Parallel prefix sum with CUDA.jl

Is there a “parallel prefix sum” function implemented in CUDA.jl? If not, I’d offer to write one, but am relatively new to Julia and would need some examples/documentation on how to do that.

Take a look at CUDA.scan!, which is mentioned in the docs only in passing, and is implemented here. There are a few outstanding performance TODOs, and as it stands, its performance on my RTX 2060 GPU is roughly on par with single-threaded performance on my AMD Ryzen 2 CPU. The large number of allocations throws up a red flag, but I’m not sure where they’re coming from.

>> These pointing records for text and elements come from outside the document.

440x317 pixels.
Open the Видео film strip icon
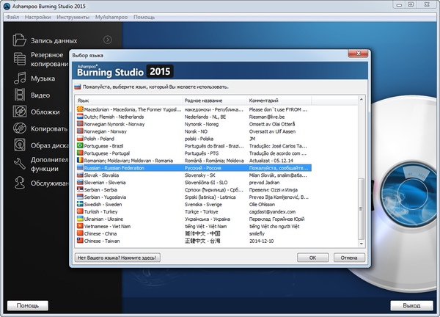tap(19, 95)
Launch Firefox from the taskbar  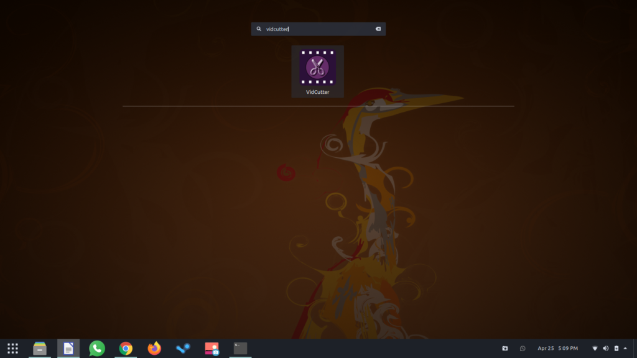click(154, 349)
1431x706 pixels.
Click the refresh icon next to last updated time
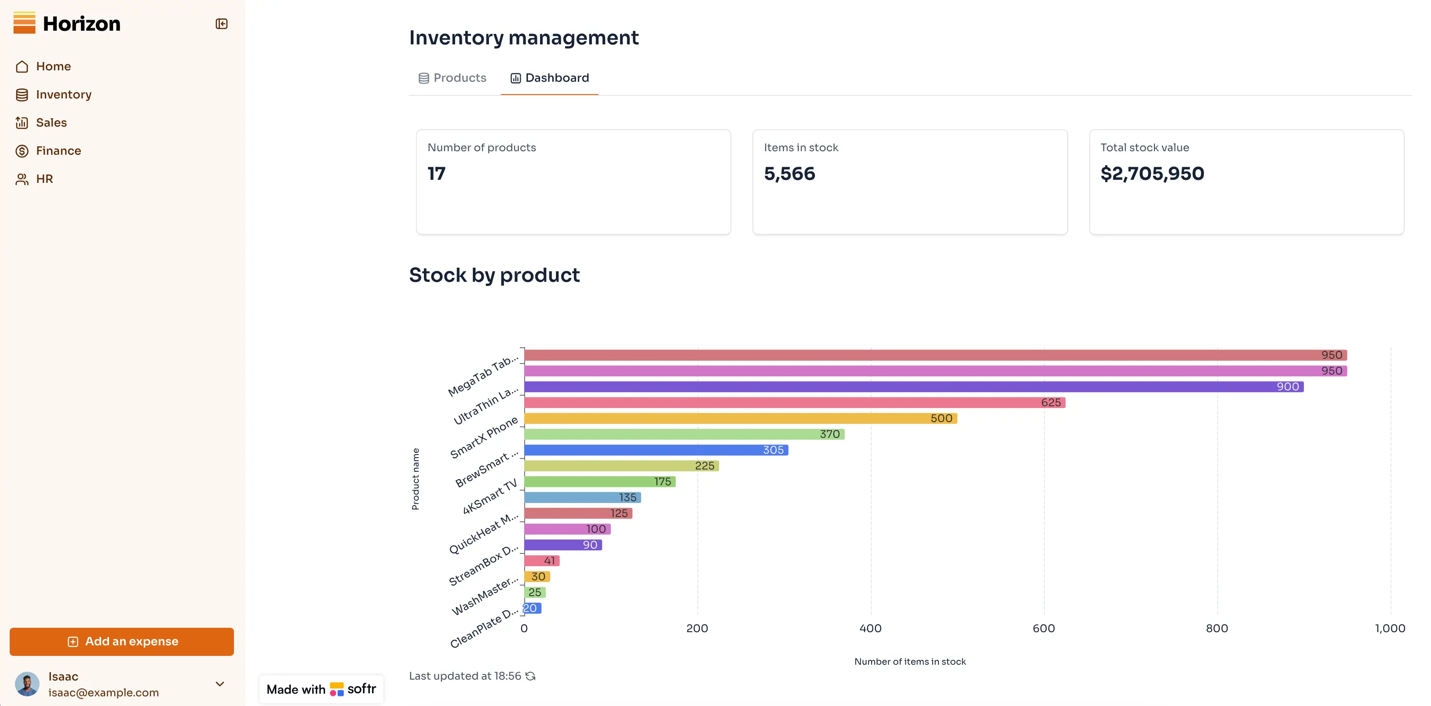(x=531, y=676)
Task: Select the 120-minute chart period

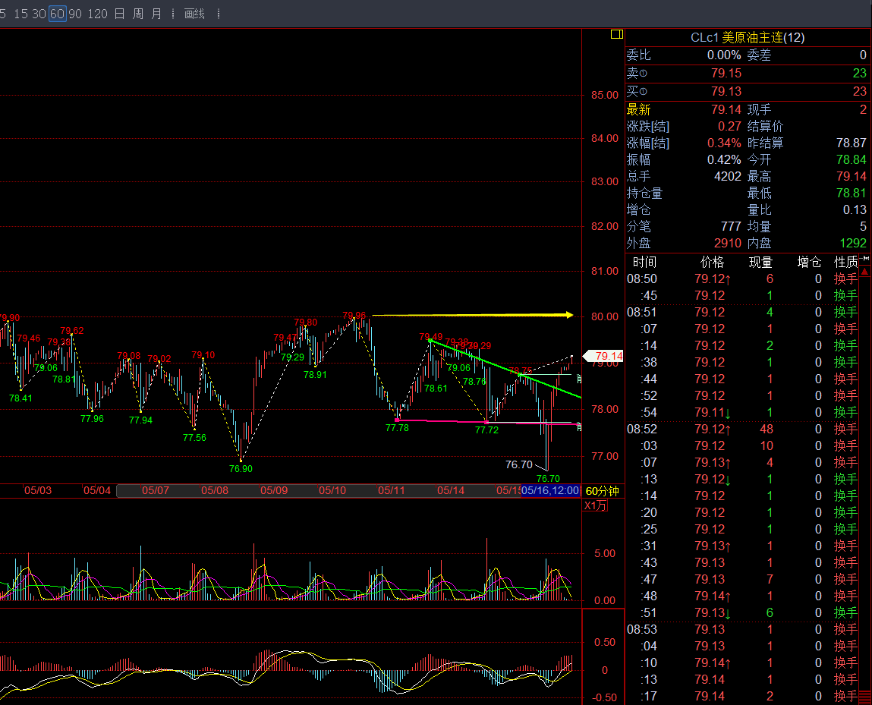Action: coord(97,14)
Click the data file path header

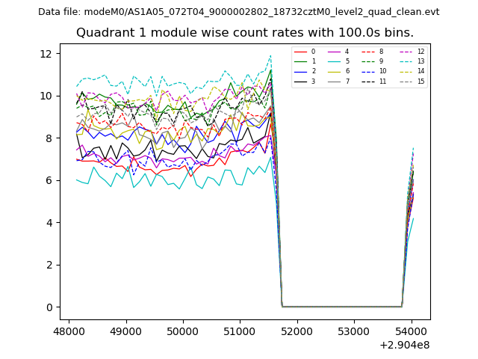[x=239, y=12]

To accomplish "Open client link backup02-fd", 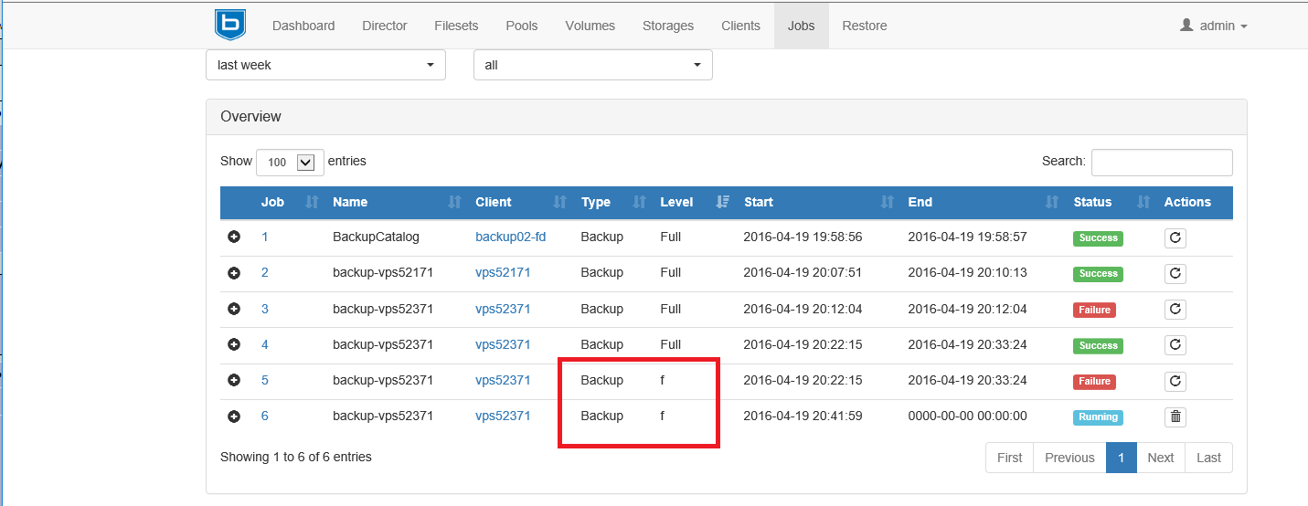I will point(510,237).
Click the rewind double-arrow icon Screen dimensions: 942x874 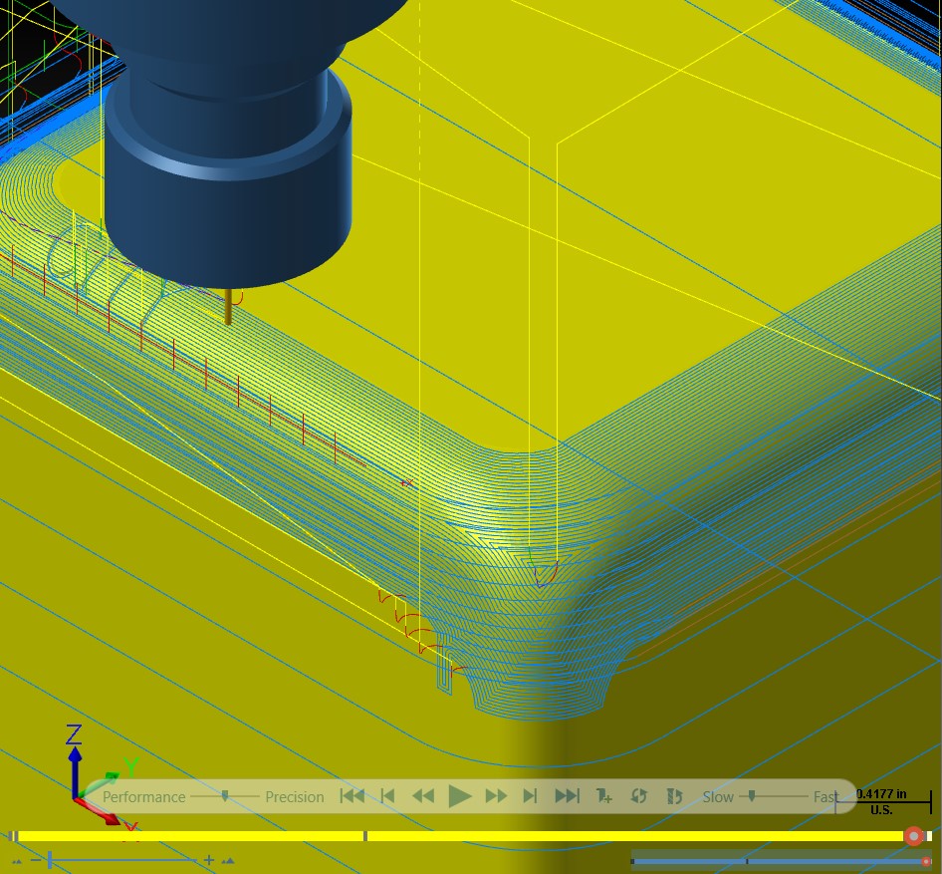point(423,796)
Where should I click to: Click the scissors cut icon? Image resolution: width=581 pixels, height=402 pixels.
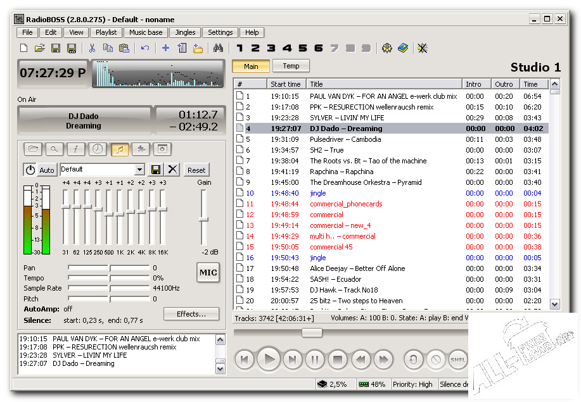92,48
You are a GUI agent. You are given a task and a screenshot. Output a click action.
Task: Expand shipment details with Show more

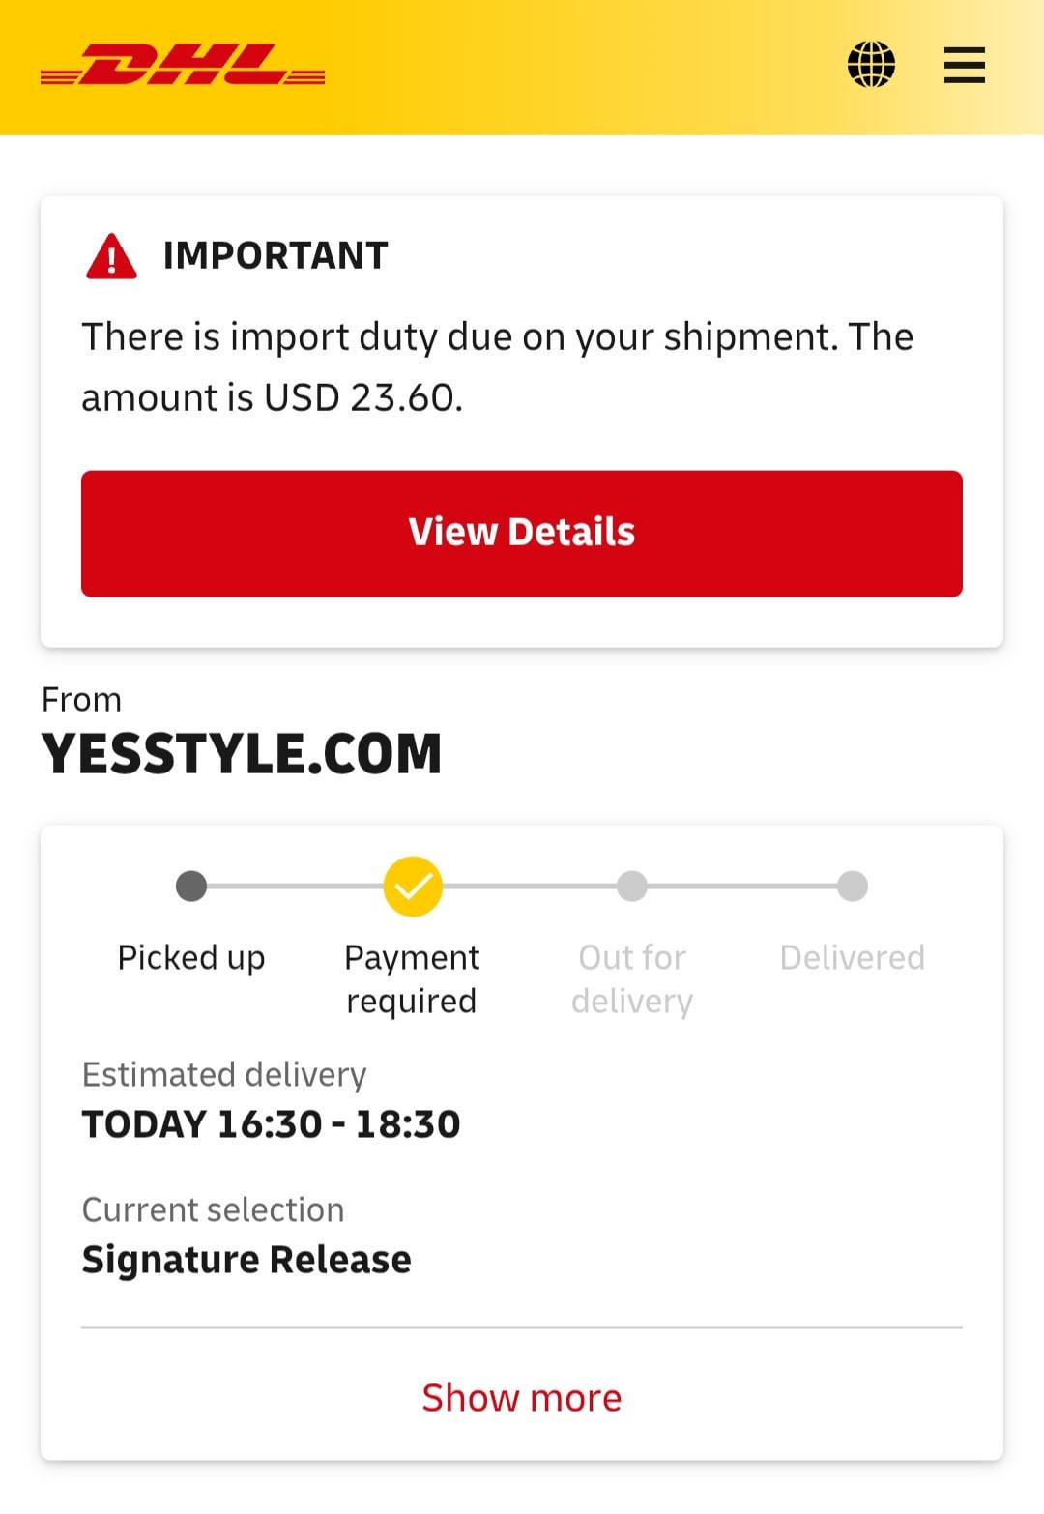(x=522, y=1397)
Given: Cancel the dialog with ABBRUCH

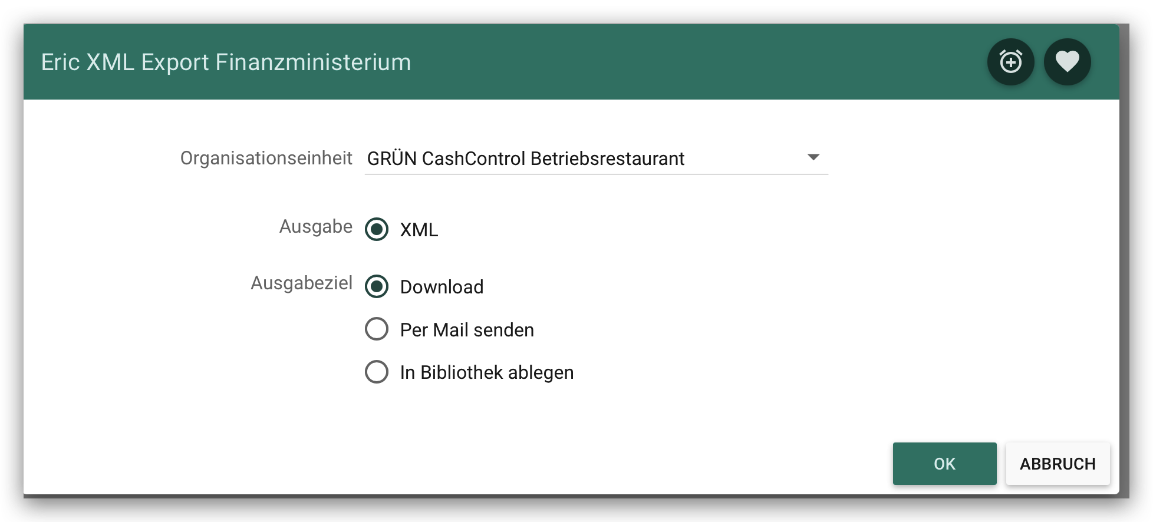Looking at the screenshot, I should point(1058,464).
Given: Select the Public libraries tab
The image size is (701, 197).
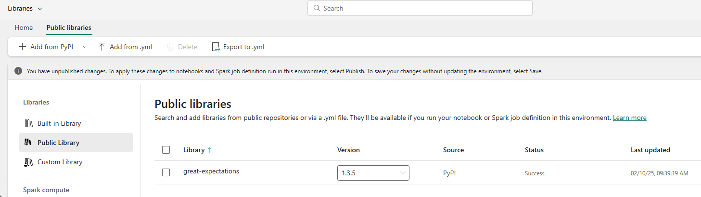Looking at the screenshot, I should 69,27.
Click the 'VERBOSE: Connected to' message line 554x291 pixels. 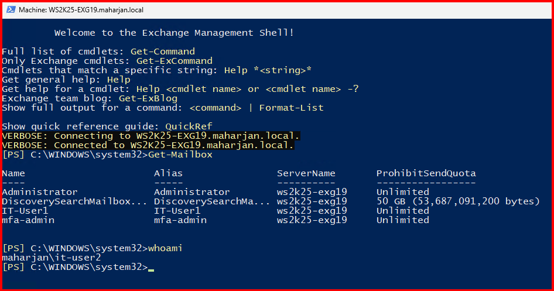pos(148,145)
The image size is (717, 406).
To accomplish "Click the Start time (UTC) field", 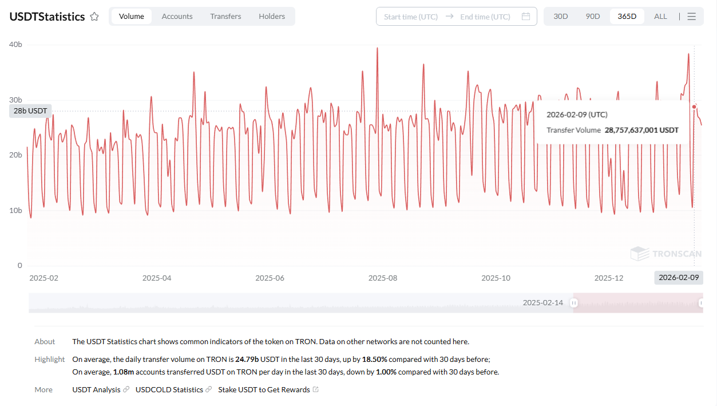I will pos(410,17).
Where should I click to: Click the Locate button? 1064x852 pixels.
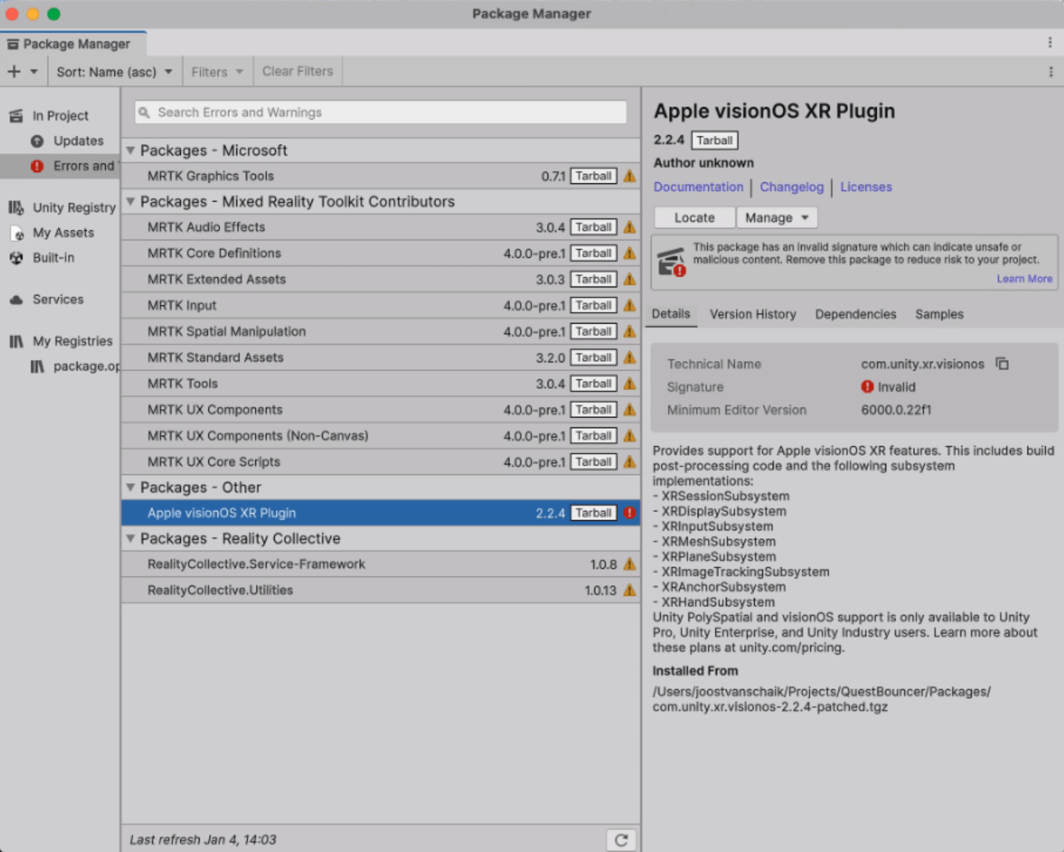694,217
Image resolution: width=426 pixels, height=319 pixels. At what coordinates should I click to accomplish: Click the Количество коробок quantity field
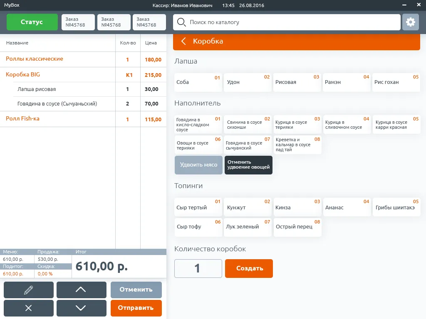click(x=198, y=268)
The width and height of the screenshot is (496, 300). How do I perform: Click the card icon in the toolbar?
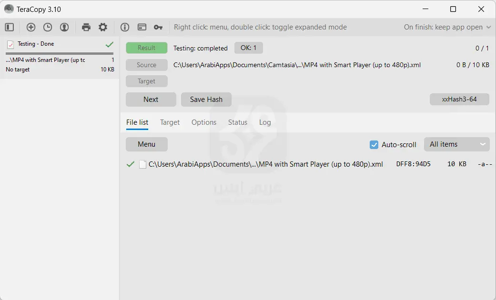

julia> cA = CUDA.rand(2^20); cB = similar(cA);

julia> @btime CUDA.@sync last(CUDA.scan!(+, $cB, $cA, dims=1))
  705.100 μs (312 allocations: 8.34 KiB)
524474.7f0

julia> @btime CUDA.@sync sum($cA);
  231.000 μs (100 allocations: 2.28 KiB)

julia> @btime sum(A) setup=(A = Array(cA))
  241.500 μs (1 allocation: 16 bytes)
524474.75f0

Yeah, scan! hasn’t seen as much optimization as mapreducedim! has. That said, a 2060 isn’t that powerful, comparing a RTX 5000 with a 5950X I get 175/35/135us respectively. scan! also fares a little better when there’s more parallelism, e.g. reducing a 2^7x2^7^2^6 array takes 90us vs. 120us on the CPU. And 2^20 elements is only 4MB, ramping it up to 2^30/4GiB further shows that scan! needs some work, taking 150ms vs 135ms on the CPU (but only 15ms when using sum/mapreducedim!).